July 13, 2020
The CSIRO is leading a research project to understand and manage fall armyworm, an agricultural pest first detected in Australia earlier this year.
Fall armyworm (FAW) has been spreading quickly around the world and is now threatening crop production across south-east Asia and Oceania.
Fall armyworm was first detected on two Torres Strait islands in January.
Since then it has been found at several locations in North Queensland – including Bamaga, South Johnstone and Tolga – as well as in the Burdekin and at Bowen, Bundaberg, Emerald, the Northern Territory and northern Western Australia.
The CSIRO project will study the pest moth’s genetic make-up and insecticide sensitivities to help develop effective pest management plans.
CSIRO researcher and project leader Dr Wee Tek Tay said FAW was capable of damaging various crops, including maize, sorghum, cotton, ginger and sugarcane.
“This particular species of armyworm has developed resistance to commonly used insecticides in other parts of the world, making management more difficult,” Dr Tay said.

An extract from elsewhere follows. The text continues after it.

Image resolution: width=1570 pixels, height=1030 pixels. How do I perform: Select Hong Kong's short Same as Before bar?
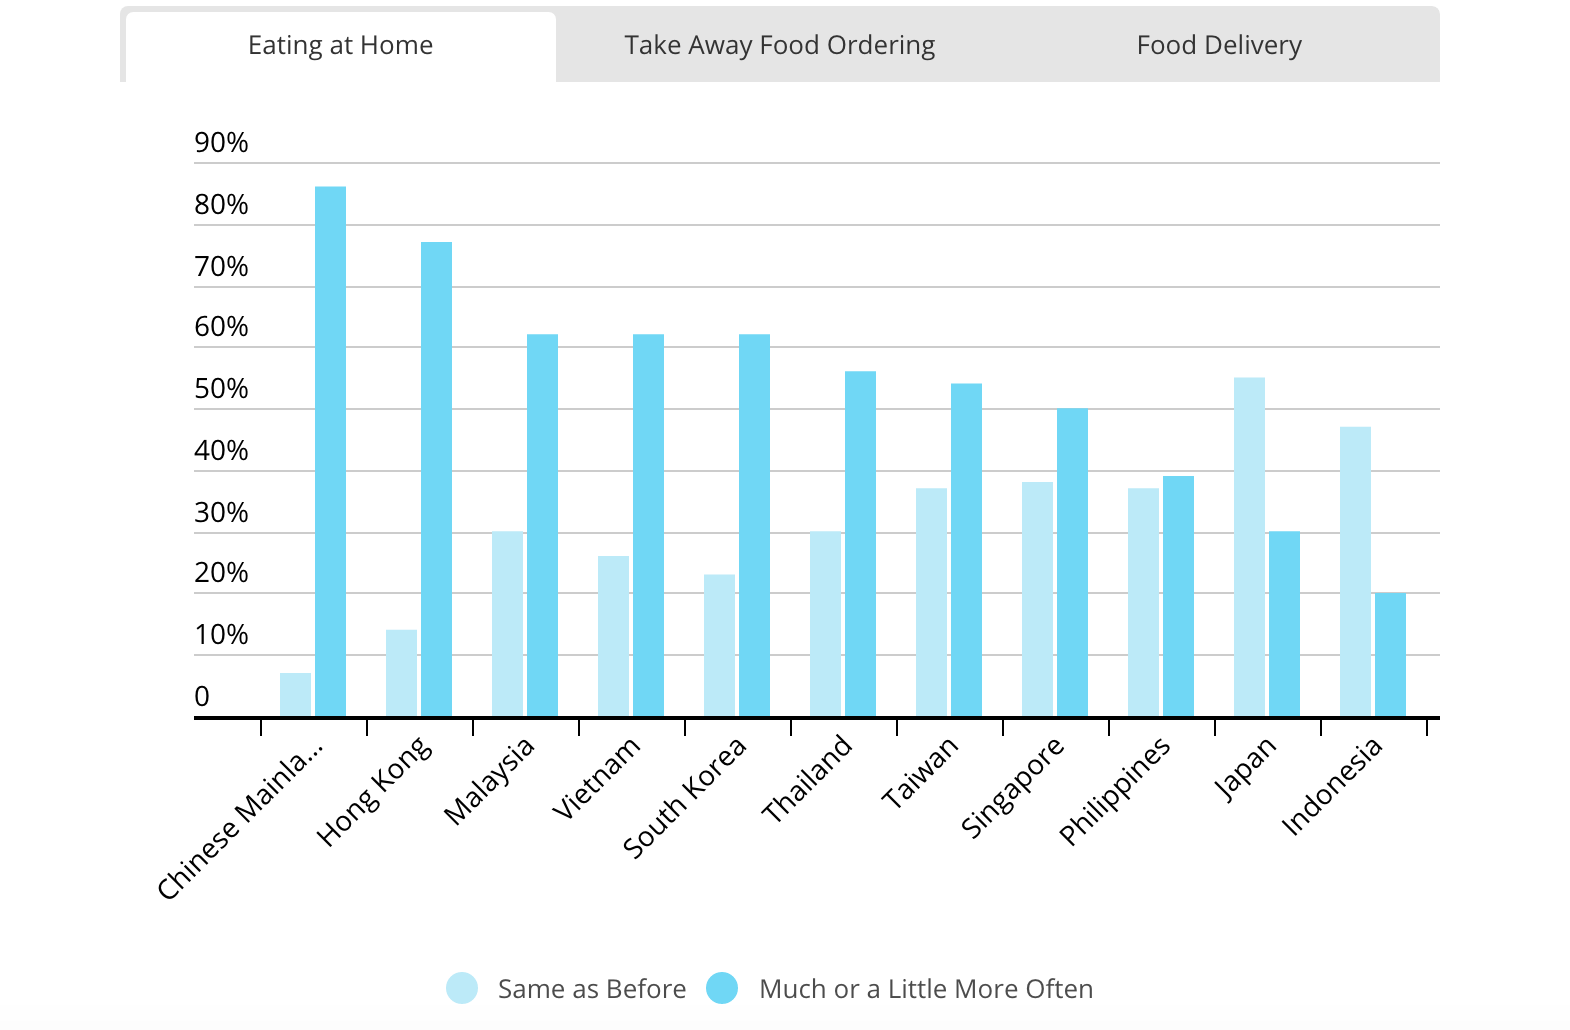[x=401, y=672]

“It has spread rapidly since the first reported detection in Africa in 2016, across Asia and Africa and to Australia in early 2020, potentially carrying new insecticide resistance or feeding traits.
“The resistance status of the current incursion, potential for resistance to develop over time and the ongoing migration of FAW into Australia and the region may present significant challenges to agricultural industries.
“The more we know about this armyworm, its genetics and its response to insecticides, the better we can plan for effective management and eradication strategies.”
The project is being co-funded by the Australian Centre for International Agricultural Research (ACIAR), Grains Research and Development Corporation (GRDC), Cotton Research and Development Corporation (CRDC), FMC Australasia and Corteva Agriscience.
It involves partner organisations in Indonesia, Vietnam, Laos, Myanmar, Cambodia, Philippines, Malaysia and Uganda.
Historically, the pest has been classified as either rice-preferred or corn-preferred Fall Armyworm.
However, recent genomic studies confirmed the presence of hybrids in both native and invasive ranges, leading to gaps in understanding of host crop preferences, especially in invasive populations.